Personal hygiene held no fascination for McNihil. He looked away, over to the terminal screen. The confessional and altar-rail images had been replaced by numbers. Percentage statements, in a column headed TRAN and another headed CON; as he watched, the numbers following the decimal points shifted, TRAN going up to fifty-three, CON dropping to forty-seven.
“That’s the direct line from the College of Cardinals,” said the bishop as he scrubbed his fingertip. “Well, except that anybody really can log on and vote. The church has gotten very democratic that way. You have to change with the times.”
McNihil nodded toward the screen. “What’s the big debate?”
“Oh, the transubstantiation versus consubstantiation thing.” The bishop held his index finger close to his eyes, dabbing at it with the wet part of the rag. “It’s been going on for a while.”
“Yeah, I guess so. It was on the last time I was here. And that was years ago.”

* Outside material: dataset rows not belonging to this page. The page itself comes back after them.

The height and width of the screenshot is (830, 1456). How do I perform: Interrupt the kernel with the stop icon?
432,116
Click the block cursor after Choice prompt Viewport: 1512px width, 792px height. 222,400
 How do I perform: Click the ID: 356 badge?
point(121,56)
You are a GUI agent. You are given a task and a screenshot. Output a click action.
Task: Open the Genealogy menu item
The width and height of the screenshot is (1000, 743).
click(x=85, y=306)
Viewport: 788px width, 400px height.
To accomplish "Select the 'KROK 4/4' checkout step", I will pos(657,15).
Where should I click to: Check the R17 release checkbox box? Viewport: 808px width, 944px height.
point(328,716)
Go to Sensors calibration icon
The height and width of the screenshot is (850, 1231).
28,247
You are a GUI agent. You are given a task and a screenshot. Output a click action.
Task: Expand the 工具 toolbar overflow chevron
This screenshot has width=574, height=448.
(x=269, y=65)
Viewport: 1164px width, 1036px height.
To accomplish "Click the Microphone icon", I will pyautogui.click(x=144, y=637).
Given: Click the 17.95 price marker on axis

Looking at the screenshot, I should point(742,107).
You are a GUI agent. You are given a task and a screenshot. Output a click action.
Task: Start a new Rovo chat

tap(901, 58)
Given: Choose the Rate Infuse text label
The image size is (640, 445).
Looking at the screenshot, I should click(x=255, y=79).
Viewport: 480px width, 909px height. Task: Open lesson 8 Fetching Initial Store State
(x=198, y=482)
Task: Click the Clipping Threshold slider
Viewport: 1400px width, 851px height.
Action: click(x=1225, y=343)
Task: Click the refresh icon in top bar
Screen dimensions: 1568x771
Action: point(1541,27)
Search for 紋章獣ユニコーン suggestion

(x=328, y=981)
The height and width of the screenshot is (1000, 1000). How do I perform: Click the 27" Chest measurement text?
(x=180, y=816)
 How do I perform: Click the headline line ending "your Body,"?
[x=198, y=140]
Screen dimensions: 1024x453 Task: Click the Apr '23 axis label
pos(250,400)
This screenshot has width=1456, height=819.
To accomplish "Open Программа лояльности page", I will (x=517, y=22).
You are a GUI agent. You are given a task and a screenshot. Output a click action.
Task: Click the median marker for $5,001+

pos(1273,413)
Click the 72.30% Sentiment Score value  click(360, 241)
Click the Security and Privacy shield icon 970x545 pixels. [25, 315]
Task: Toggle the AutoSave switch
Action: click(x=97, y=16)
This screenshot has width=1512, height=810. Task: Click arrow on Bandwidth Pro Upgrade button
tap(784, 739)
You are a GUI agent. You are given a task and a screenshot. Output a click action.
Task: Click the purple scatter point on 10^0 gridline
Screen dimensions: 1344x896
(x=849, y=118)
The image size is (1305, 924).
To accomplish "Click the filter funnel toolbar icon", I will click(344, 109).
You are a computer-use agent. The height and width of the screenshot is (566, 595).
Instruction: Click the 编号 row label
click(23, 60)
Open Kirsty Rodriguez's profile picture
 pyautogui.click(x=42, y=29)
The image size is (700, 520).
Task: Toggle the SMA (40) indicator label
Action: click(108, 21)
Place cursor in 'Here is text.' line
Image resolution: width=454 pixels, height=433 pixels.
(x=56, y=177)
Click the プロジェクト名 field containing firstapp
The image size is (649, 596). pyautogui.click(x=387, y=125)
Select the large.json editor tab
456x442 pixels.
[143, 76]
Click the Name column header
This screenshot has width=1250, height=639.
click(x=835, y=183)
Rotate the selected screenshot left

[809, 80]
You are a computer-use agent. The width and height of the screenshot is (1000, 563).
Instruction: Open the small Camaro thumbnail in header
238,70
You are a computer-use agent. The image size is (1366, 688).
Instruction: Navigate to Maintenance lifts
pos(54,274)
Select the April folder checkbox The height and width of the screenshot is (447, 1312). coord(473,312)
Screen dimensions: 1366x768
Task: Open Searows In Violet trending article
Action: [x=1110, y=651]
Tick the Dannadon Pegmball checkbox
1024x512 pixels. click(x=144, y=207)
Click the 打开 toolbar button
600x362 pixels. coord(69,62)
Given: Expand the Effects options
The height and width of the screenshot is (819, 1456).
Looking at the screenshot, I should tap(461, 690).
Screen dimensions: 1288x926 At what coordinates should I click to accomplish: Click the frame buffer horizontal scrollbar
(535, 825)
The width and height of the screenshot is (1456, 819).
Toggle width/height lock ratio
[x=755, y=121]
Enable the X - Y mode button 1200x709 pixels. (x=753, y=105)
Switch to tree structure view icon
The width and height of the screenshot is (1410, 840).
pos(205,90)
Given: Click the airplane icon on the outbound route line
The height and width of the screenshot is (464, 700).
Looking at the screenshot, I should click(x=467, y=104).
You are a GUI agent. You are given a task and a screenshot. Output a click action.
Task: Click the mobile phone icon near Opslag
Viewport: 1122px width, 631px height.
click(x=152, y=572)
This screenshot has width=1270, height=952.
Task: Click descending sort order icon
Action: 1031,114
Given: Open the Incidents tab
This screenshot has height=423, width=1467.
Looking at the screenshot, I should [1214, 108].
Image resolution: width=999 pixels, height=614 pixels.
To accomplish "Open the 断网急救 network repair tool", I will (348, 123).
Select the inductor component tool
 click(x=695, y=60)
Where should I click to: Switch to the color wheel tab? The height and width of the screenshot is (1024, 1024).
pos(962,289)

The bishop shrugged. “Well, the doctrine of the E-charist is a big issue. Personally, I think the consubstantialists are coming pretty connectin’ close to being Protestants; I mean that’s essentially the Lutheran doctrine of the Real Presence. To say that the body and blood of Christ are present ‘in, with, and under’ the electrons moving down the wires…” His voice had risen in anger, before he managed to calm himself. “I suppose you can see where I stand on the issue. I mean, it has to be transubstantiation. The electrons are changed into the holy substance, and the communicant is downloading the actual body and blood of Christ.” The bishop waved the solvent-damp rag in his excitement. “If that’s not the case, then really, it’d mean we were just connecting around here.”